The Canadian Establishment got rich, the Canadian population became indebted and our economy is mired in a 19th century robber-baron mindset with our ill-informed economic hopes pinned on the almost non-existent jobs of the expiring Sunset industries. We grow wheat, sell trees, coal and oil. We even sell water but only for a pittance. We used to sell fish but we killed them all. We even sold our national railroad to Bill Gates. Face it: our old way of doing business does not work.

But here’s the real shock: only 4% of the population is employed in those sectors. That means that the rich are getting rich off our nation’s resources and hiring only a few citizens to help them do it. And there is no trickle down.  You are simply being robbed.

Most Canadians already know that we have been largely mismanaged in so many ways for far too long a time. What they want to know is what to do about it.  And they may not know that the newly emerging Green economy looms promising on our horizon if we make changes to our thinking and vote differently. We can and we will – if we keep the old Duffy/duffers away from the controls – be prospering in a land of abundance.

Sounds like a hippy, eh?

But Elon Musk is no hippy and he is prospering. He got his start in the cauldron of capitalism with the innovation of PayPal.  And he is now as Green as Kermit. See Solar City. See Tesla Motors.

Capitalism is NOT the problem. Capitalism motivates, initiates, energizes and promotes our ideas. It feeds off the natural inventiveness of the human animal. But, like a dog, it can be used for good or trained and directed towards aggression and doing harm. Our old leaders bred for Dobermans and Rotweilers and more than a few emerged as Pitt Bulls. Their dogs protected the elite and did harm to passersby. And they still are.

Green Natural Capitalism, on the other hand, works with nature, cooperates with others and, like Google says, ‘does no evil.’ Think Standard Poodle. Or Portugese Water Dog. Natural Capitalism is harnessing the positive and limiting the negative. Natural Capitalism is a good dog.

Natural Capitalism is also a book authored by Amory Lovins and Paul Hawken. Read it.

Synopsis: Ray Anderson saw the Green difference. He was a manufacturer of carpets. Then he took some trash to the dump and saw that his product was occupying a large part of it.  Ray re-worked his company to one that leases carpet and recycles all of the old carpet into new. In the process, Interface Corporation grew ten-fold. And the dump stopped seeing carpet.

“But we are just ordinary people with huge mortgages. We can’t do that!”

Yes, you can. Alan Hammond took the concept of local farmers selling direct to customers and gave us Granville Island Public market. Regular Canadians are doing it all the time.

Granville Island Brewery.
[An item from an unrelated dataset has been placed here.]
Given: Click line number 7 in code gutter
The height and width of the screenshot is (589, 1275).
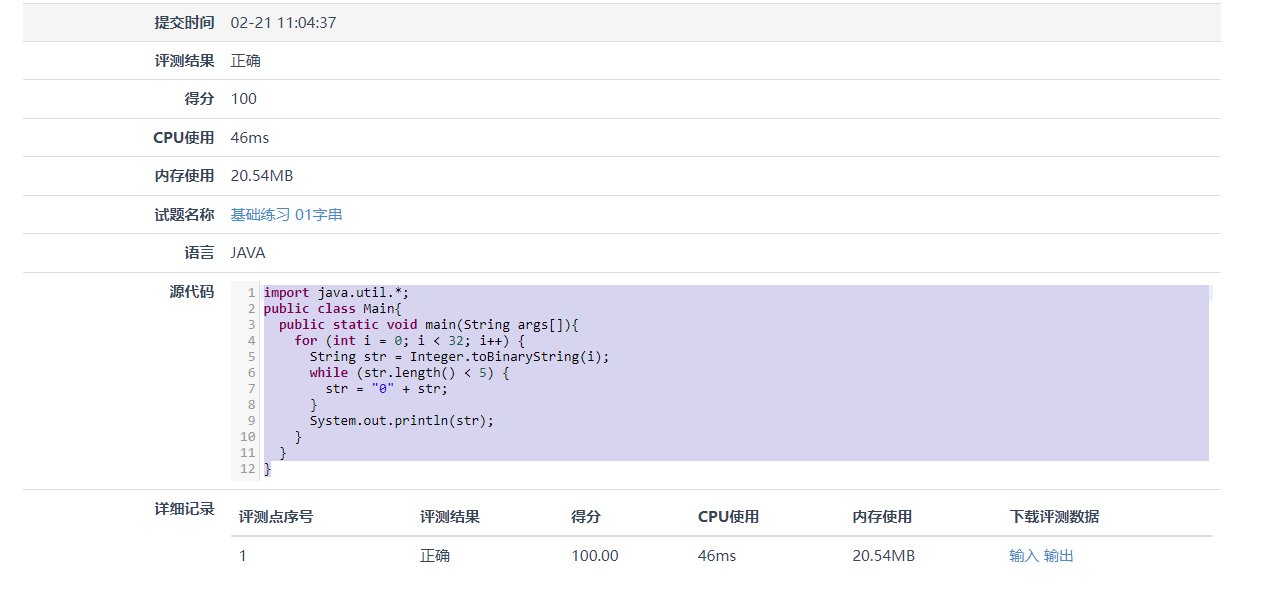Looking at the screenshot, I should pos(251,389).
Interior wineries. Small, boutique hotels. Virtually all your local service and hospitality industries. Builders, teachers, millwrights. Healthcare. They are all (95%) local. That is economy.  That is community. And that is sustainable.
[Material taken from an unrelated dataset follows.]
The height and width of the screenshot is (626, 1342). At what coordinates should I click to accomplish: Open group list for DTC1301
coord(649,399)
In other words, your dentist keeps your teeth in order, your local grocer increasingly tries to go local, your neighbor replaces roofs and the kid next door did your lawn last week. What did Kinder Morgan do for you lately? Enbridge? Exxon?

The truth is that all of them (even Exxon) have contributed to the modern marketplace but some do more for you than others. Some are doing better for the planet and your children’s future than others, as well. Put your support where it counts.

Reject the global corporate mindset. It is not hard to do. Do we need a natural gas plant that sells our resources to a Malaysian petro-giant? Do you think your price of natural gas will be lower? Are you going to work at the plant? Do you think the shareholders of the company reaping the profits are your neighbours?

Vote differently and be part of a local, sustainable and green business. That’s where the future is.